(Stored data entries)

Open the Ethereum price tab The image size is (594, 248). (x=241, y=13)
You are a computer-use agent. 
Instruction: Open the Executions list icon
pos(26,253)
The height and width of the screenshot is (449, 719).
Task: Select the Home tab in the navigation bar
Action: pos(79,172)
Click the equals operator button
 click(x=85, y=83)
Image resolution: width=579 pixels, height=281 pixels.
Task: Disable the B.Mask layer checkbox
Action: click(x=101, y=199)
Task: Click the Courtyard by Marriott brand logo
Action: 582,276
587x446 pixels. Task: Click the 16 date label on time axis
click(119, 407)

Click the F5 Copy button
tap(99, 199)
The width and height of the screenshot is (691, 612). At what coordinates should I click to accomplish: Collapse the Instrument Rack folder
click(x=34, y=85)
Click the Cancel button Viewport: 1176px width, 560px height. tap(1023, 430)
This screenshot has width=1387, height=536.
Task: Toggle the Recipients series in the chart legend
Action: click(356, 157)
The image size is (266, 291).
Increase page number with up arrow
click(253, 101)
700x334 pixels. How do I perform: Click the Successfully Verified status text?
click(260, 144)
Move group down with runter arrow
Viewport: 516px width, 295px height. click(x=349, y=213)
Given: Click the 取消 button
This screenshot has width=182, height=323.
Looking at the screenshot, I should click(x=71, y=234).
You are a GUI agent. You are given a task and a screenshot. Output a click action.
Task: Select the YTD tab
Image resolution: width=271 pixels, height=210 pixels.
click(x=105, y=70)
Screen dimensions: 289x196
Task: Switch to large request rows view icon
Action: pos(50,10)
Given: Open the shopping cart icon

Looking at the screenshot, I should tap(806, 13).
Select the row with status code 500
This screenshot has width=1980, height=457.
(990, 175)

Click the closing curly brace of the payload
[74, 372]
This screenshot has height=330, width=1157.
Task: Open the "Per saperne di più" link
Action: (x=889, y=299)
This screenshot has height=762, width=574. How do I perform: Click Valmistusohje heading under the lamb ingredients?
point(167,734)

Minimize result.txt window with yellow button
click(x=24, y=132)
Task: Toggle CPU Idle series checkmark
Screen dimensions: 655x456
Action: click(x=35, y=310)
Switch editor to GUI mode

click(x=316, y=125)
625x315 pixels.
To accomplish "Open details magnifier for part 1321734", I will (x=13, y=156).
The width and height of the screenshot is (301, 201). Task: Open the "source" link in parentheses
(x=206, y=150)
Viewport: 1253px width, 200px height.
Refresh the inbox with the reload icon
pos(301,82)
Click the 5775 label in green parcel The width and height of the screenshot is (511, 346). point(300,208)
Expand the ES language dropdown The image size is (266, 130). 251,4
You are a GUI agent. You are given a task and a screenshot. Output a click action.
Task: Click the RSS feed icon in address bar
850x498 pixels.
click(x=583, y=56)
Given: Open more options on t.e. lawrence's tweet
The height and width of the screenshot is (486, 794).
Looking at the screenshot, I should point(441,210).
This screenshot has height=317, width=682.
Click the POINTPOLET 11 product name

REQUIRED ACTION: Please set down exactly the lines running from the one with "This screenshot has height=317, width=682." to the last line of the entries above, both of them included, and no others.

WRITTEN SOLUTION:
This screenshot has height=317, width=682.
Click the POINTPOLET 11 product name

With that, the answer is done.